1.claim: FE is middle line. prove:let AD=BC=a , BE=DF=x , FA=BE from Tales so a-x=x => a=2x => AF=FD=BE=EC so FE is middle lie. 2.claim: triangle XKM and triangle XLN are same. (X be point intersection of KL and FE) prove: $\angle$ AKM = $\angle$ FMK = 90 because AB || FE similar $\angle$FNL=90 so MK || NL. and MK = NL from Tales and $\angle$ MKX =$\angle$ NLX because MK || NL. KX=XL from Tales => => so we can say triangle XKM and triangle XLN are same.And MX=XN=>FX=XE (1) KX=XL=(2) (1)=>(2)=>> FKLE is parallelogram.

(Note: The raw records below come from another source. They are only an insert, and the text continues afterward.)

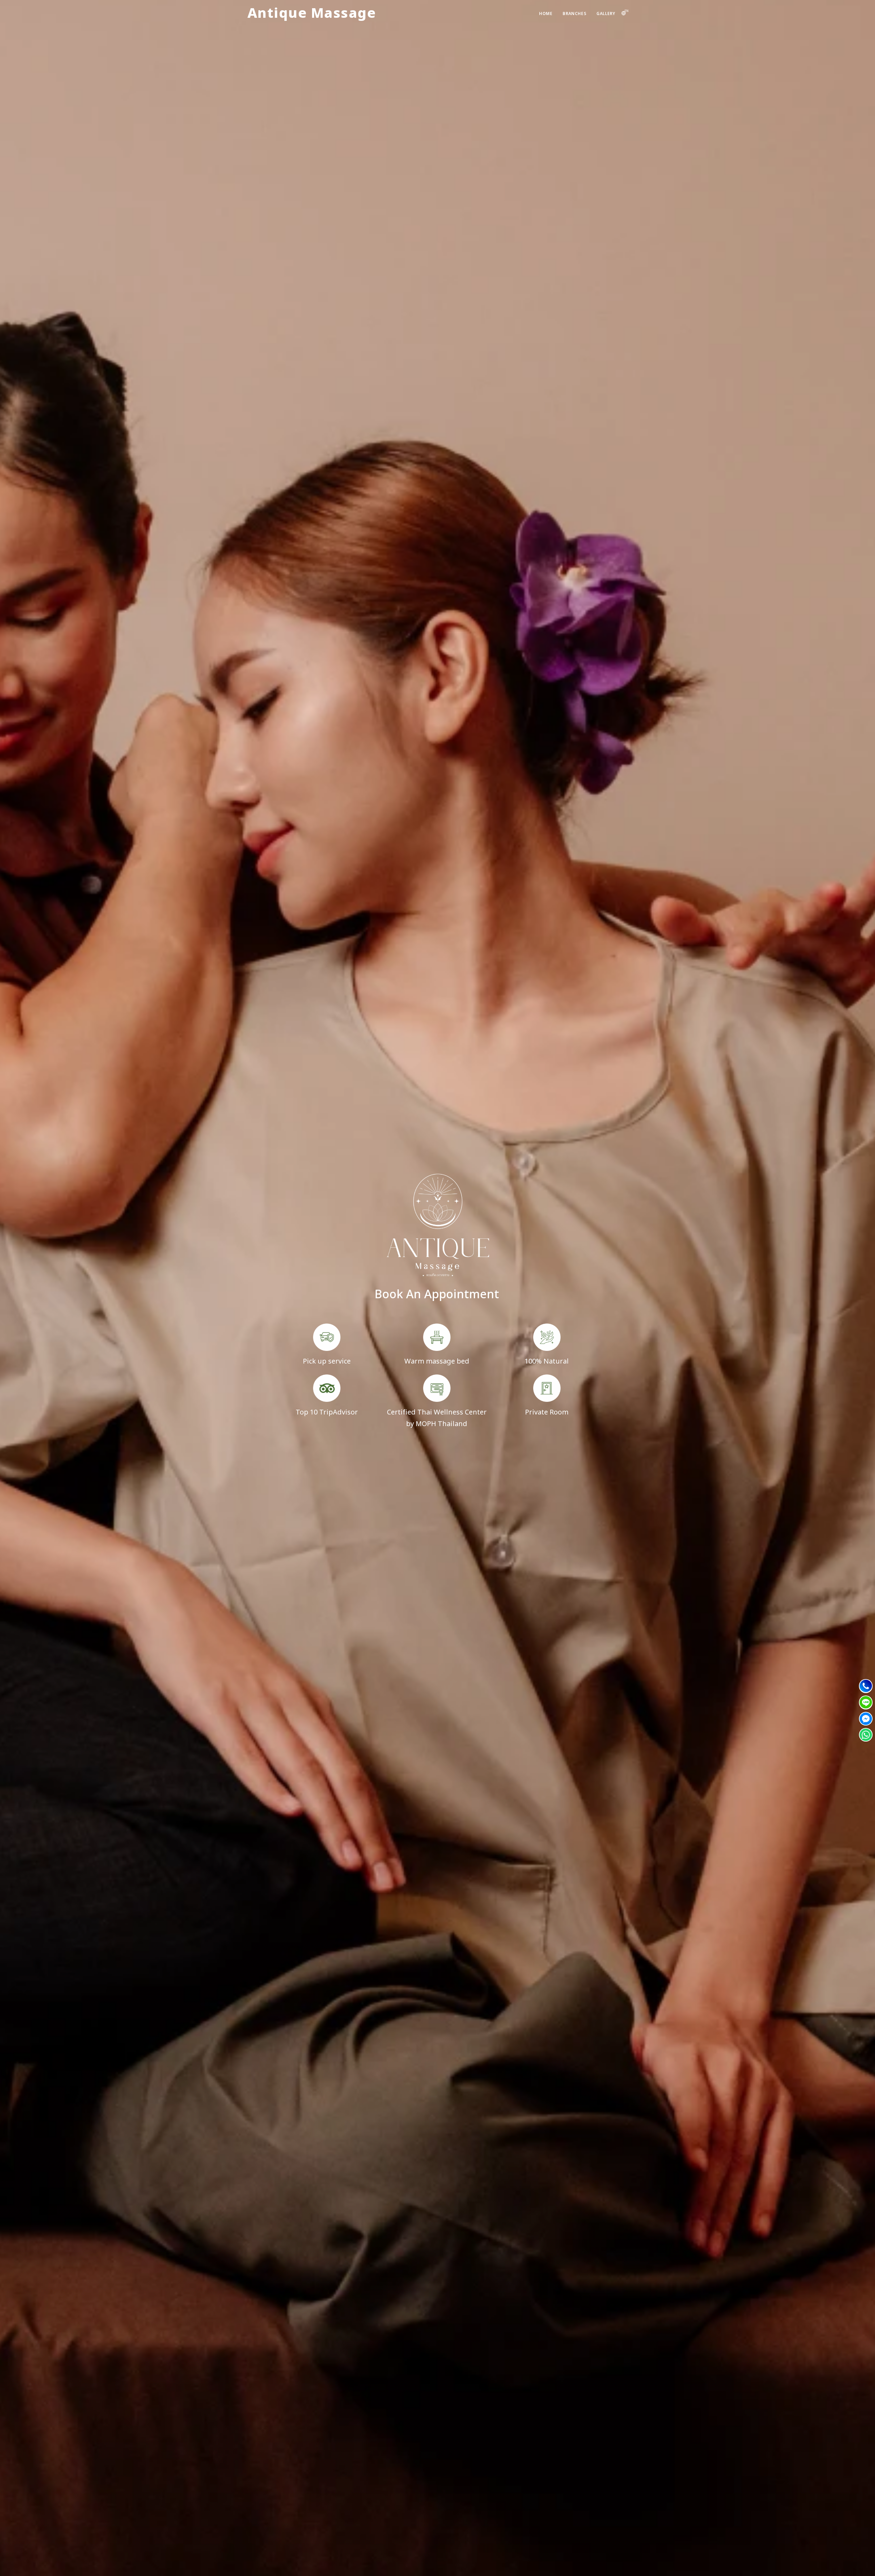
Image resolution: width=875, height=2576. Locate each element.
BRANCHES (574, 14)
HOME (545, 14)
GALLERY (605, 14)
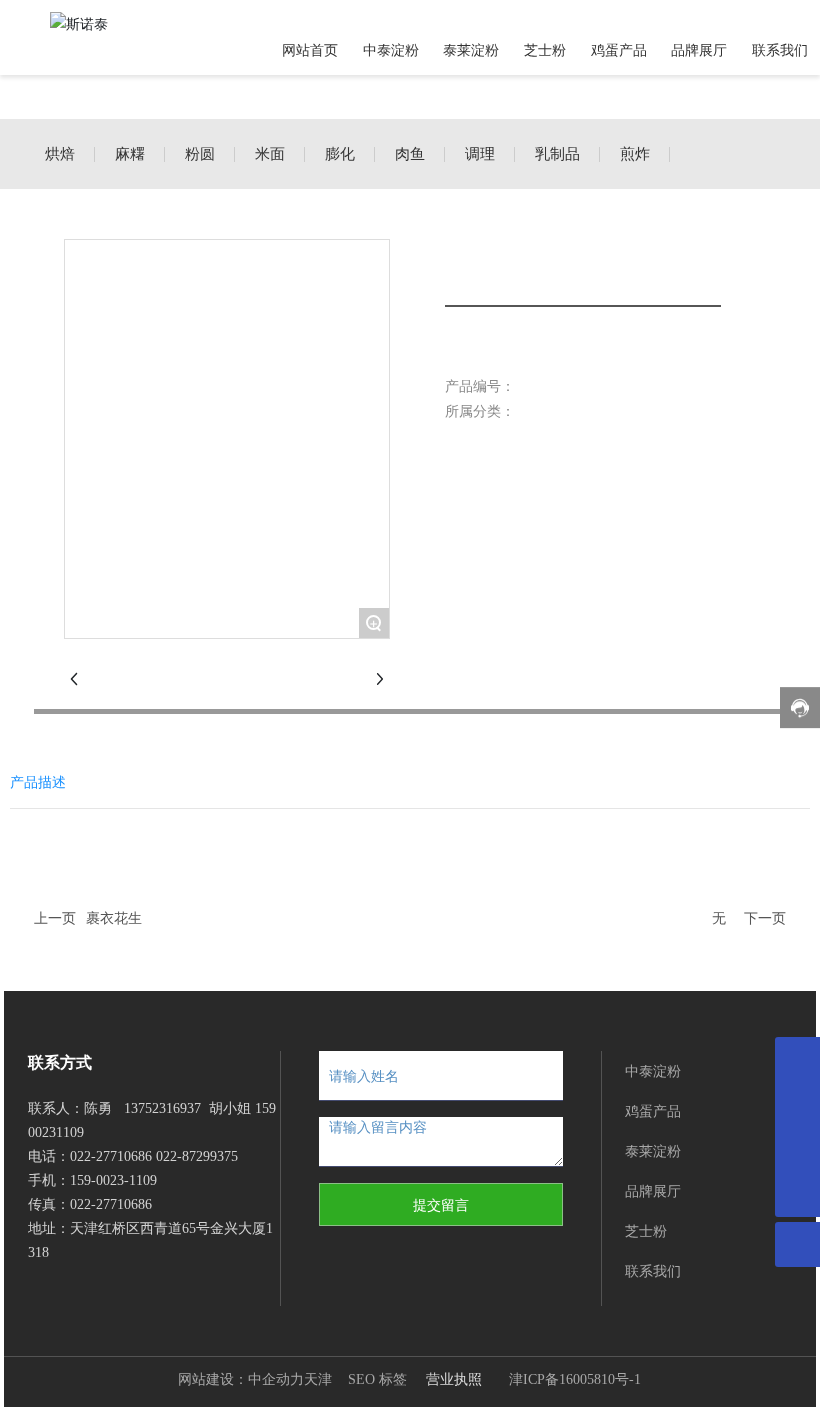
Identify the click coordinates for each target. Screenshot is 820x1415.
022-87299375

We are to show that MK=NL. Draw a line parallel to AD from E intersecting CD at K'. Then, we will get EK'=EC=AF, we also have <NEK'=<AFM and NE=FM; so, tr. NEK' and tr. AFM are congruent ,NK'=AM, <NK'E=<FAM. We can easily see that quad. AKMF and quad. NEK'L have equal angles , <A=<EK'L now we can say <KAM=<NK'L, we have <AKM=NLK'=90° so, tr. AKM is congruent to tr. NK'L and hence MK=NL.